-- Opening Marker --

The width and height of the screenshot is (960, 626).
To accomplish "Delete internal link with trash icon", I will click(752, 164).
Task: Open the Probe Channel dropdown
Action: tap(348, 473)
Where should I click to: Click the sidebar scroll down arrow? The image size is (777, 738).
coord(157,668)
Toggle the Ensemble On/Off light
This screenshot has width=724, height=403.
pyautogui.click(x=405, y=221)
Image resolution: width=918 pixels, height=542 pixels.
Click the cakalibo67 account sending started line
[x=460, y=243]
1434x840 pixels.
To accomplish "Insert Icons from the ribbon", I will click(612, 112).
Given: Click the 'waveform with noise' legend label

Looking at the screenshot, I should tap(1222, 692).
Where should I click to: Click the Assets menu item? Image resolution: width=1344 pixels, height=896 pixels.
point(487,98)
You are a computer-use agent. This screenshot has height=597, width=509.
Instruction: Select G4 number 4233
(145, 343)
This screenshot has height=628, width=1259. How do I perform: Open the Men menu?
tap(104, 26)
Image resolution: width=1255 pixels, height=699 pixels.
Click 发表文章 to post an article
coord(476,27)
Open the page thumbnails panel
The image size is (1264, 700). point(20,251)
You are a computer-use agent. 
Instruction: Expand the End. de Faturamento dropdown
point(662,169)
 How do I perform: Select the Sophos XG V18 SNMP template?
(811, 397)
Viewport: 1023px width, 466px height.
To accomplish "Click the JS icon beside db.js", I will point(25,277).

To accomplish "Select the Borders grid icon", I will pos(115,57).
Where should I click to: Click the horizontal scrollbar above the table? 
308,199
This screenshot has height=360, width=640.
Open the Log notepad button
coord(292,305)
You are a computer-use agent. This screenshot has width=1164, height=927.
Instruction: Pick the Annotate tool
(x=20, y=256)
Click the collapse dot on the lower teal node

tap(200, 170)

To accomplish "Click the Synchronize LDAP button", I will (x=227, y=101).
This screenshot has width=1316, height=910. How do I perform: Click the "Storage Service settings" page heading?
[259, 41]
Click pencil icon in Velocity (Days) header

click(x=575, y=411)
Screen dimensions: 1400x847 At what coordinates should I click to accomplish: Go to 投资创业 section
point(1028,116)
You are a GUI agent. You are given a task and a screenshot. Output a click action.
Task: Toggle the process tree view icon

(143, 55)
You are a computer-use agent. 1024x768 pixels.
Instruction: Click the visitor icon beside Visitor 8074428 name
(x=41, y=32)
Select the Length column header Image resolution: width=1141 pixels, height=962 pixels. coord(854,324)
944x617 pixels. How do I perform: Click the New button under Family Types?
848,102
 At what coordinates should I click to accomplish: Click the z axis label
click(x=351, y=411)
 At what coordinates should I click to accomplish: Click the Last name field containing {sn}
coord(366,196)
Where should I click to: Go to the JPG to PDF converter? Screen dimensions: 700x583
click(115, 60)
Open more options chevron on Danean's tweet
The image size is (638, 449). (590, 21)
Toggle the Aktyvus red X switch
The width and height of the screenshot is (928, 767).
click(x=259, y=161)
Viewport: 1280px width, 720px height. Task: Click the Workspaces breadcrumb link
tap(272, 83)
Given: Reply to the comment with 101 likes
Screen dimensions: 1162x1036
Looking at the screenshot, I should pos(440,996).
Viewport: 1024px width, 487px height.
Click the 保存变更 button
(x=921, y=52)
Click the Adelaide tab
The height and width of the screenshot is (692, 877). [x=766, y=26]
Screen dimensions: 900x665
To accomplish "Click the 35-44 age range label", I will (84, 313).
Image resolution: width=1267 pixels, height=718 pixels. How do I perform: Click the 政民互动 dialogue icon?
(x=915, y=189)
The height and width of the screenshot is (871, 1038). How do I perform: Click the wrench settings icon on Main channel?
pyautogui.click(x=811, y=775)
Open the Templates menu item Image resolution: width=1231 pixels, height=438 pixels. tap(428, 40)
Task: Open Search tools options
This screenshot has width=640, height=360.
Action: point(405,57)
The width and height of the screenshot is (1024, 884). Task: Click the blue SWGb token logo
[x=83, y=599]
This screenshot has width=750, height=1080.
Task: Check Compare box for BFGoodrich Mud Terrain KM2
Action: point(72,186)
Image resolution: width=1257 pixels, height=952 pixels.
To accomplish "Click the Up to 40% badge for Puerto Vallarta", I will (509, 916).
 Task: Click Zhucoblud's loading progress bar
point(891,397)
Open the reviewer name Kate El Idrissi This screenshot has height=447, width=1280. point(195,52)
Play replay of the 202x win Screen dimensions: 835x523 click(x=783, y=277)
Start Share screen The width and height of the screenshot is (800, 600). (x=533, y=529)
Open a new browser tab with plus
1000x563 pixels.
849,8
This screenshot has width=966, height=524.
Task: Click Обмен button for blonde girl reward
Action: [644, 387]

-- Closing Marker --

__TASK TO CARRY OUT__
From the entries above, give again exactly the lines running from the line with "Click the cakalibo67" to the line with "This screenshot has height=360, width=640."; include both of those lines.

__WRITTEN SOLUTION__
Click the cakalibo67 account sending started line
[x=460, y=243]
1434x840 pixels.
To accomplish "Insert Icons from the ribbon", I will click(612, 112).
Given: Click the 'waveform with noise' legend label

Looking at the screenshot, I should tap(1222, 692).
Where should I click to: Click the Assets menu item? Image resolution: width=1344 pixels, height=896 pixels.
point(487,98)
You are a computer-use agent. This screenshot has height=597, width=509.
Instruction: Select G4 number 4233
(145, 343)
This screenshot has height=628, width=1259. How do I perform: Open the Men menu?
tap(104, 26)
Image resolution: width=1255 pixels, height=699 pixels.
Click 发表文章 to post an article
coord(476,27)
Open the page thumbnails panel
The image size is (1264, 700). point(20,251)
You are a computer-use agent. 
Instruction: Expand the End. de Faturamento dropdown
point(662,169)
 How do I perform: Select the Sophos XG V18 SNMP template?
(811, 397)
Viewport: 1023px width, 466px height.
To accomplish "Click the JS icon beside db.js", I will point(25,277).

To accomplish "Select the Borders grid icon", I will pos(115,57).
Where should I click to: Click the horizontal scrollbar above the table? 
308,199
This screenshot has height=360, width=640.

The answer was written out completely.